Reputation: 73
I am new to using python pandas, and have the below script to pull in time series data from an excel file, set the dates = index, and then will want to perform various calculations on the data referencing by date. Script:
df = pd.read_excel("myfile.xls")
df = df.set_index(df.Date)
df = df.drop("Date",1)
df.index.name = None
df.head()
The output of that (to give you a sense of the data) is:
Px1 Px2 Px3 Px4 Px5 Px6 Px7
2015-08-12 19.850000 10.25 7.88 10.90 109.349998 106.650002 208.830002
2015-08-11 19.549999 10.16 7.81 10.88 109.419998 106.690002 208.660004
2015-08-10 19.260000 10.07 7.73 10.79 109.059998 105.989998 210.630005
2015-08-07 19.240000 10.08 7.69 10.92 109.199997 106.430000 207.919998
2015-08-06 19.250000 10.09 7.76 10.96 109.010002 106.010002 208.350006
When I try to retrieve data based on one date like df.loc['20150806']
that works, but when I try to retrieve a slice like df.loc['20150806':'20150812']
I return Empty DataFrame
.
Again, the index is a DateTimeIndex with dtype = 'datetime64[ns]', length = 1412, freq = None, tz = None
Like I said, my ultimate goal is to be able to group the data by Day, Month, Year, different periods etc., and perform calculations on the data. I want to give that context, but don't even want to get into that here since I'm clearly stuck on something more basic - perhaps misunderstanding how to operate with a DateTimeIndex
Thank you.
EDIT: Meant to also include, I think the main problem I referenced with indexing has something to do with freq=0, bc when I tried simpler examples with contiguous date series, I did not have this problem.
Upvotes: 5
Views: 9557
Reputation: 73
df.loc['2015-08-12':'2015-08-10']
and df.loc['2015-08-10':'2015-08-12':-1]
both work. df = df.sort_index()
and slicing the way I was trying also works. Thank you all. Was missing the forest for the trees there I think.
Upvotes: 1

## Data section:
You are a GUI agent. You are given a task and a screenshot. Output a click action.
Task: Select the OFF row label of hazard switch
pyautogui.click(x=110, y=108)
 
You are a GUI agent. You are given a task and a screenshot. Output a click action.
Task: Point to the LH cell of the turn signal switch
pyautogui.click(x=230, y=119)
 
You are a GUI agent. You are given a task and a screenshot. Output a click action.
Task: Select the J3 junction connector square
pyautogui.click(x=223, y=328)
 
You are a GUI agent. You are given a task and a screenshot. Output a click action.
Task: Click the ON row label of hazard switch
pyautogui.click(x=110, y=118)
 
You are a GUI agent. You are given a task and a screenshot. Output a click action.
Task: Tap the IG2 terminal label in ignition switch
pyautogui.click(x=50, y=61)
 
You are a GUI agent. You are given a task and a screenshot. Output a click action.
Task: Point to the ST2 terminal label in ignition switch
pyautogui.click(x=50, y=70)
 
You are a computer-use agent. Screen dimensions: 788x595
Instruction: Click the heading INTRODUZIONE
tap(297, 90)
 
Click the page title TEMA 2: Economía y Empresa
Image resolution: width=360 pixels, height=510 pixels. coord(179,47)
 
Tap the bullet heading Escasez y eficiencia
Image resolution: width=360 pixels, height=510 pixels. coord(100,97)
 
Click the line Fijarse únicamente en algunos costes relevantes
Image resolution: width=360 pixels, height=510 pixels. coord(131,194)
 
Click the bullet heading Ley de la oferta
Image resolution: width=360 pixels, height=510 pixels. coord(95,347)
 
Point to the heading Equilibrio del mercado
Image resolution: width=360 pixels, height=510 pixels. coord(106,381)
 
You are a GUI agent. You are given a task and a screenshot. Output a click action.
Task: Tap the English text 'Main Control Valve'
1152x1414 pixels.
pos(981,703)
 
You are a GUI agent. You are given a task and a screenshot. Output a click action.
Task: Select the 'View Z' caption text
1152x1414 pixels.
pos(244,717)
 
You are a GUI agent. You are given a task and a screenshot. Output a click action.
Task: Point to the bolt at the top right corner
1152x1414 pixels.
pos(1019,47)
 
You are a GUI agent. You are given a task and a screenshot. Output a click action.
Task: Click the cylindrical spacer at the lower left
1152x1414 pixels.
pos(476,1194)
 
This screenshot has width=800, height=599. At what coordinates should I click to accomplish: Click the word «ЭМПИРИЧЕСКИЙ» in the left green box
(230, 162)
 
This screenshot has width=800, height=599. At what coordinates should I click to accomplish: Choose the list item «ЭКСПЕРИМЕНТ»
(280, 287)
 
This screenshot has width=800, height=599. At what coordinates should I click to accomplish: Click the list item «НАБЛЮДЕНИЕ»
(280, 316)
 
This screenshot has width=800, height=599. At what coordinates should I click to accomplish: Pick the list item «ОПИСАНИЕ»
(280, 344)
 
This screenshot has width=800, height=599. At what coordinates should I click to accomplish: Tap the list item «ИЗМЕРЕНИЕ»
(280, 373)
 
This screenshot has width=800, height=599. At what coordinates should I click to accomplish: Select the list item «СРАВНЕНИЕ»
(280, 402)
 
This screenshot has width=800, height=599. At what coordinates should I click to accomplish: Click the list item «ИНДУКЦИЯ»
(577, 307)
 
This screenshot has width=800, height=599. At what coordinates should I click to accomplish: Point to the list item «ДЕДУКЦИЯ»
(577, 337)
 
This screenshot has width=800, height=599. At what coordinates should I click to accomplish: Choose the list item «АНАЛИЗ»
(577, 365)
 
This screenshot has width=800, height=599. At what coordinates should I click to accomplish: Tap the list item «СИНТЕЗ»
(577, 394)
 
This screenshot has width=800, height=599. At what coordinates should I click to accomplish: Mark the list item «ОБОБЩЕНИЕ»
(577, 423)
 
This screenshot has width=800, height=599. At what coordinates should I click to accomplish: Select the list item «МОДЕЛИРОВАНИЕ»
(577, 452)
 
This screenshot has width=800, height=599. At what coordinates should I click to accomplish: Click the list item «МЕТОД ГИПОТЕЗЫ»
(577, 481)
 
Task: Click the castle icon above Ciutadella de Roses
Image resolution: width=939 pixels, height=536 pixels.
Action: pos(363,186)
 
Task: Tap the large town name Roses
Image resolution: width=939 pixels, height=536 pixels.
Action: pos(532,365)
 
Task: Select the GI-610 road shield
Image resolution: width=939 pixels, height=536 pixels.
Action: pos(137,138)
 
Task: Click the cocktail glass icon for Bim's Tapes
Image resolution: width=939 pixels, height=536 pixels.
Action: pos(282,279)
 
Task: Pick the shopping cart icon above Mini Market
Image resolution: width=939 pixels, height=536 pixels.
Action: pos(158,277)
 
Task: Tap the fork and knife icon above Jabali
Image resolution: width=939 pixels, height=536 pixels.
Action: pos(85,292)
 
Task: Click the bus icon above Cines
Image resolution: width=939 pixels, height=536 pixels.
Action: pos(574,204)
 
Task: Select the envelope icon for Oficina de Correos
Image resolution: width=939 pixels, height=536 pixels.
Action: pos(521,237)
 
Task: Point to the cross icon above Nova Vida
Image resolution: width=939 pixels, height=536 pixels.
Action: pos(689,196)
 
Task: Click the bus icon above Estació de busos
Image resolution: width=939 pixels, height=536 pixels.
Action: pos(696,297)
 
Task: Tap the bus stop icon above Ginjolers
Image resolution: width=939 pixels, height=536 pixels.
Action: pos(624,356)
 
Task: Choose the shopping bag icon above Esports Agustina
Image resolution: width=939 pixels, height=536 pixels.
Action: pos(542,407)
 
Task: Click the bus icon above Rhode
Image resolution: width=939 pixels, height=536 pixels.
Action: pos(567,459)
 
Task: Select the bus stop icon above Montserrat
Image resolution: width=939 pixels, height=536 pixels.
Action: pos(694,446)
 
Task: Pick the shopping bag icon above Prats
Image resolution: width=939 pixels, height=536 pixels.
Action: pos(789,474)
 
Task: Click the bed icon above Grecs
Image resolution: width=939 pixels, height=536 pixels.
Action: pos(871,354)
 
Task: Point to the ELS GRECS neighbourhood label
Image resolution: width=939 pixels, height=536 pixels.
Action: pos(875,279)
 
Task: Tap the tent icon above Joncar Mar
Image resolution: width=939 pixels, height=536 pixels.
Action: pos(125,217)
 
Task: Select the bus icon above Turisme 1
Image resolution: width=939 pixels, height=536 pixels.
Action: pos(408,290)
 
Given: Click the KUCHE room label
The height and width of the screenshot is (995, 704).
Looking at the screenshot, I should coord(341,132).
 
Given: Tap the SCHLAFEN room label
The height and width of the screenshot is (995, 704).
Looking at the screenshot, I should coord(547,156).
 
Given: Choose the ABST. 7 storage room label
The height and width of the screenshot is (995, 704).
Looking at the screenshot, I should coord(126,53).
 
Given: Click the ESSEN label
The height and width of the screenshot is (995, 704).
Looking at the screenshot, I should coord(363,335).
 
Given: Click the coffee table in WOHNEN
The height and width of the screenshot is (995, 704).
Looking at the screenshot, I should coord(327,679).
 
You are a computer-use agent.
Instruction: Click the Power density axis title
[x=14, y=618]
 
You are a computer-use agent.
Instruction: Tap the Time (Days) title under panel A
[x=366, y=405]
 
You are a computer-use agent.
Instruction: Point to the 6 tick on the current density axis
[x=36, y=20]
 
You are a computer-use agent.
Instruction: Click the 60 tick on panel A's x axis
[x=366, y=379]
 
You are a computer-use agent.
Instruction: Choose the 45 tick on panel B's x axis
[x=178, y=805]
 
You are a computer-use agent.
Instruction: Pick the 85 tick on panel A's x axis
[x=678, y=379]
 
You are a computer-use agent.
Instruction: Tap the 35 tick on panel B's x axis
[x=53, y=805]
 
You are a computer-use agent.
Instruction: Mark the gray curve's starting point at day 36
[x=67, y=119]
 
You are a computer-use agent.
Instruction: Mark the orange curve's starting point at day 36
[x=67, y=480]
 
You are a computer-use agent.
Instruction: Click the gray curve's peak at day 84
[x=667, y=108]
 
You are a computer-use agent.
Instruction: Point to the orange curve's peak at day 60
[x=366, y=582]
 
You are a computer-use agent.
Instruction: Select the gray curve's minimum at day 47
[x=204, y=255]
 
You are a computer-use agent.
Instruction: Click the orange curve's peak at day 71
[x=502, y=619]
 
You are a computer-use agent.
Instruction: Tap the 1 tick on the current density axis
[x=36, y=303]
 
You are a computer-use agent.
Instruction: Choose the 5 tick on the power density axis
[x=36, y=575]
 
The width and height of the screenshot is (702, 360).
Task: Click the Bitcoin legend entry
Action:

## Problem statement:
Write out the part of the pandas date-slicing thread from "Again, the index" up to and including "there I think.", word for word.

## Answer to the problem:
Again, the index is a DateTimeIndex with dtype = 'datetime64[ns]', length = 1412, freq = None, tz = None
Like I said, my ultimate goal is to be able to group the data by Day, Month, Year, different periods etc., and perform calculations on the data. I want to give that context, but don't even want to get into that here since I'm clearly stuck on something more basic - perhaps misunderstanding how to operate with a DateTimeIndex
Thank you.
EDIT: Meant to also include, I think the main problem I referenced with indexing has something to do with freq=0, bc when I tried simpler examples with contiguous date series, I did not have this problem.
Upvotes: 5
Views: 9557
Reputation: 73
df.loc['2015-08-12':'2015-08-10']
and df.loc['2015-08-10':'2015-08-12':-1]
both work. df = df.sort_index()
and slicing the way I was trying also works. Thank you all. Was missing the forest for the trees there I think.